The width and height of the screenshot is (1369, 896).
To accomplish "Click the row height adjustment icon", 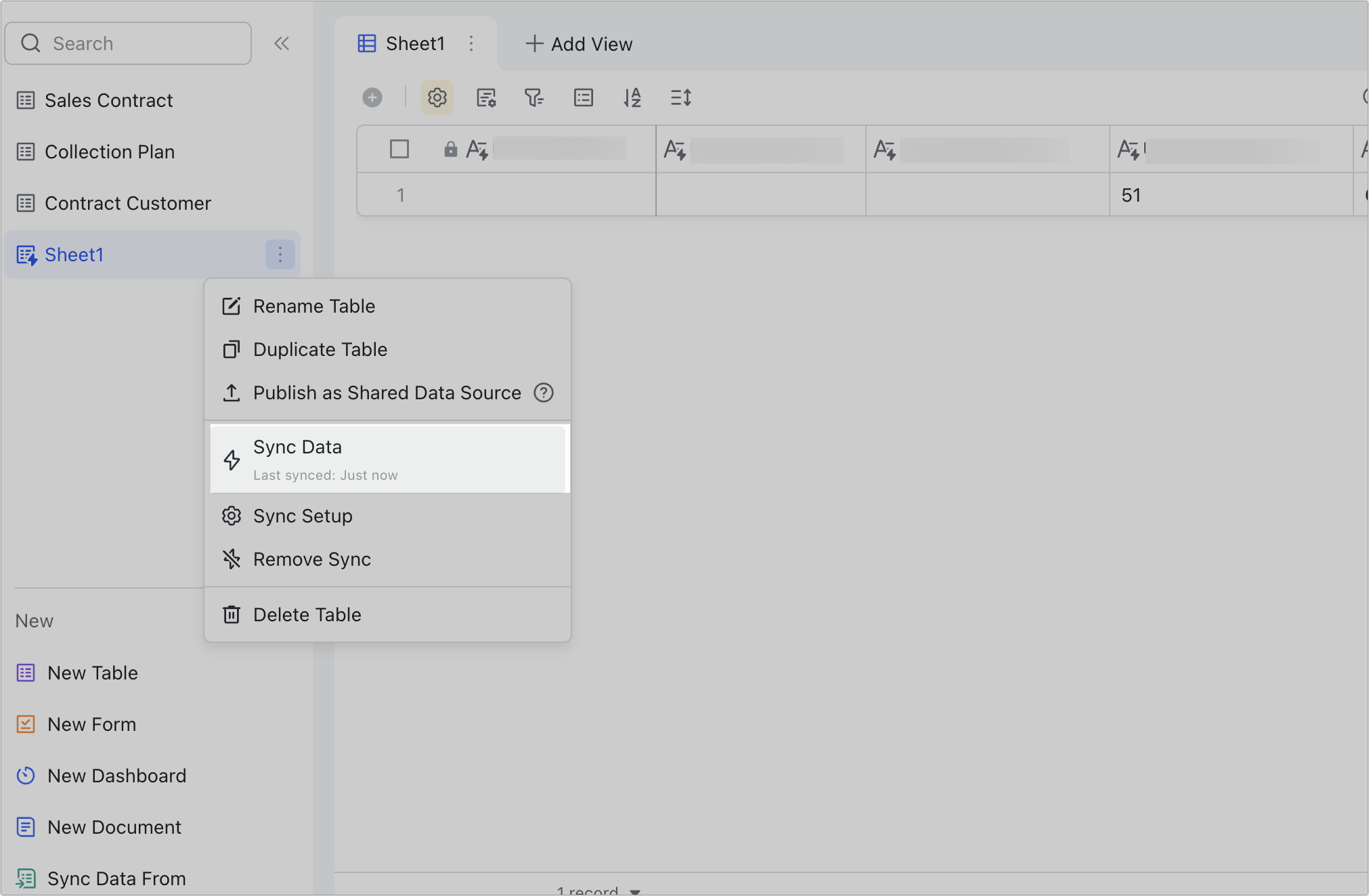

##############################

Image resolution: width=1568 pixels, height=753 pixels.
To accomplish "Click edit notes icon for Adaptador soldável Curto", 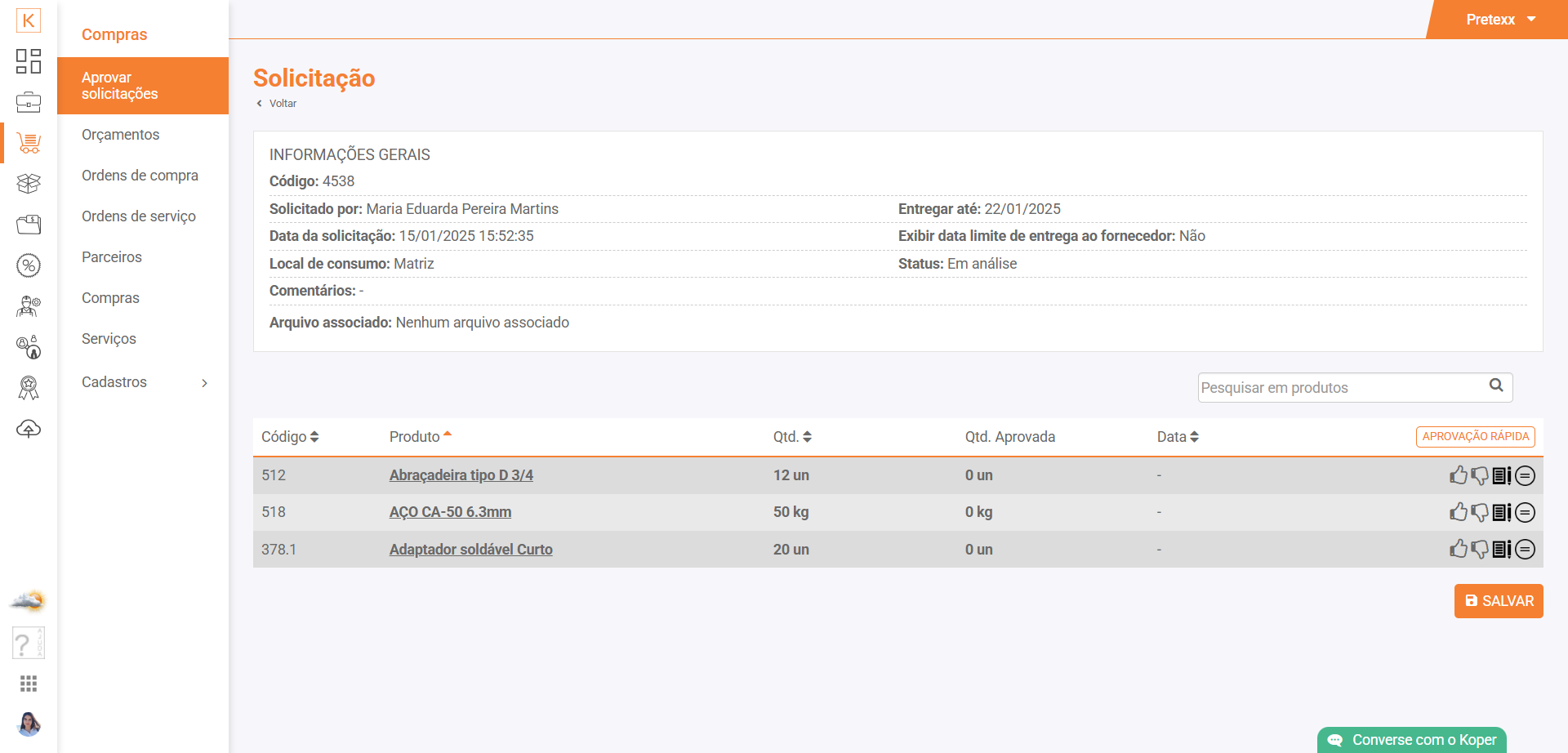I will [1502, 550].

##############################

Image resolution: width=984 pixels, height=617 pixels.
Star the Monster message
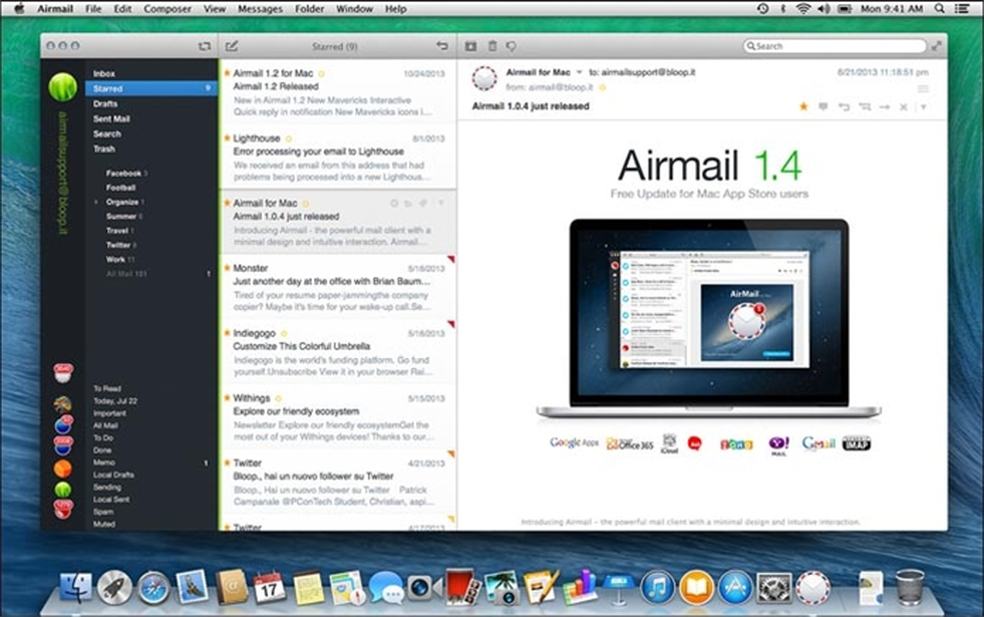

##############################

▶ **TASK TO COMPLETE**: Rewrite the lines from the one with "The width and" up to and including the one with "the row height", replacing "screenshot" with "image" and changing nothing else. Leave the pictures out.

▶ **REPLY TO THE TASK**:
The width and height of the image is (1369, 896).
To accomplish "Click the row height adjustment icon", 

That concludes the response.